Friday, April 18, 2008

Eye Candy Friday: Redbud Maple


While I know they're about as rare as wool at Rhinebeck, I've always loved the flowers of the redbuds maple. There seem to be at least two common species in New England — Lisa can undoubtedly identify all of them by both vernacular and scientific names — and I took a whole whack of pix of them in the gorgeous weather we've been having lately, with Saturday in mind. Consider the above a taste of things to come.

Note: I stand corrected. I've always called the maples that make these flowers redbud maples or just redbuds. As Alwen points out, they are in fact red maples, and the redbud is a whole different critter. You learn something new every day. I will still have more pix of, um, those trees there tomorrow.

6 Comments:

  • I heard Redbud and I think of Funny Farm. I just can't help it.

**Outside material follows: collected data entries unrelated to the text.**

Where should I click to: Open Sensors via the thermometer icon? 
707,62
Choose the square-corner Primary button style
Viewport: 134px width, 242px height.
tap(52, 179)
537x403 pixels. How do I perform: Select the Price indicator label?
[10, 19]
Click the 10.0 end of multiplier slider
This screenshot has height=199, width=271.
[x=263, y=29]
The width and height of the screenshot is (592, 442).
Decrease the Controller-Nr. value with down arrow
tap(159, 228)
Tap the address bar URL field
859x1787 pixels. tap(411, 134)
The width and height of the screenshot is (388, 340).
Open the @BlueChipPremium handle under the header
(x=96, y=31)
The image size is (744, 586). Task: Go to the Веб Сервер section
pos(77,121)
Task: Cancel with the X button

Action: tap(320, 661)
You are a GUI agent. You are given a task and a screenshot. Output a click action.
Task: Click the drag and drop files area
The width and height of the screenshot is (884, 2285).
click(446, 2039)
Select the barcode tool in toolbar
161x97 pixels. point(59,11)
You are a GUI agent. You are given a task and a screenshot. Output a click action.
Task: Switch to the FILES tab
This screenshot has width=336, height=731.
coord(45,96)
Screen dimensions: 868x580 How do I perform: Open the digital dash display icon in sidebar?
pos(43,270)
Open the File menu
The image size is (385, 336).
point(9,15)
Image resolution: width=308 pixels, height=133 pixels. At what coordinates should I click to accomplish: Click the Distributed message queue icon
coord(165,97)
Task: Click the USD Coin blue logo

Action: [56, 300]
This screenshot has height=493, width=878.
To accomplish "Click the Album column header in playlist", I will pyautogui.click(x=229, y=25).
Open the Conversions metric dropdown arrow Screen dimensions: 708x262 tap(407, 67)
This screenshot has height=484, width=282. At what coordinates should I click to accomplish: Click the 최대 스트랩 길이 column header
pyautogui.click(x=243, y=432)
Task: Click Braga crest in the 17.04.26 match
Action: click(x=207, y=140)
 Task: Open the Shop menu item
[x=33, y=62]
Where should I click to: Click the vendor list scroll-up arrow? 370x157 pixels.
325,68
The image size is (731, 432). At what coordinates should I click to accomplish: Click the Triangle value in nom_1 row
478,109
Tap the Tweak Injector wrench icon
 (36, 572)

    By Blogger Carole Knits, at 6:35 PM  

  • Looks like the beautiful flowers of the scarlet maple, Acer rubrum, to me.

    Redbud flowers (Cercis canadensis) usually are a purplish-pink or sometimes white. They are a leguminous shrubby tree, and the flowers come right out of the branch! Then they make a thin flat pod like a peapod.

    Maples usually bloom about three weeks earlier than the redbud here in Michigan.

    (Sorry, some people have Conan the Grammarian: I got the brain that aspires to be Hortus Third!)

    By Blogger Alwen, at 9:03 PM  

  • i think we have a couple of these in our yard. and what's funny is that i had never noticed these buds before until this year.

    By Blogger maryse, at 11:46 PM  

  • Well I'm glad somebody is setting Conan straight here! Alwen must be related to me somehow.... Mostly I know A. rubrum as red maple. Redbuds aren't native trees around these parts, though they are occasionally planted in protected spots. They are one of the very few things I liked about central PA. Springtime when the redbud and dogwood bloom across the hillsides, very pretty.

    By Blogger knitnzu, at 7:59 AM  

  • Are red maples red, or do the leaves come in green like most of the other maples? The only maples I recognize are bigleaf, broadleaf and Japanese.

    By Blogger roxie, at 9:46 AM  

  • Whatever they are, they're a harbinger of spring, and I'm all for that!